A) Map showing multiple clusters of hyper-methylated CpGs in the promoter and gene body of JAZF1. The dashed and plain rectangles indicate clusters of CpGs with DM overlapping multiple individual enhancer regions. B) Validation and mapping of the DMR (d) in JAZF1 gene using bis-seq. The results from the Bis-seq for the amplicons indicated with number on the higher resolution gene map (top) are shown as QUMA blots (bottom). Every circle represents a single CpG. Black circles indicate methylated CpG and the white free of methylation CpG. The number of the amplicon and each individual sample ID are indicated on the top of every QUMA. The bis-seq data identify this DMR as a large 2.75 KB region spanning amplicons 5, 6 and 7.

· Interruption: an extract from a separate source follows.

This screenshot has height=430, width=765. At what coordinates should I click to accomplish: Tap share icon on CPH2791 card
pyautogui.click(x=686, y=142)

https://doi.org/10.1371/journal.pone.0170859.g002

Since endometriosis is associated with abdominal pain and nerve fiber outgrowth within the lesions, we further examined the CpG methylation changes in the BDNF gene, which codes for a secreted nerve growth factor that was shown to be elevated in tissue samples of patients with endometriosis vs. controls [71] and for which a loss of function polymorphism has been associated with endometriosis-related infertility [72]. Our bis-seq data for this gene validated and extended the BeadChip findings of gains of methylation in the OESC samples (S2 Fig). Similarly, we validated and extended our 450K findings of gain of methylation in a CpG overlapping the last exon of the TGFBR1 gene, encoding an important signaling receptor, with bis-seq extending the 450K data by revealing gains of DNA methylation at multiple CpGs in OESC (S3 Fig).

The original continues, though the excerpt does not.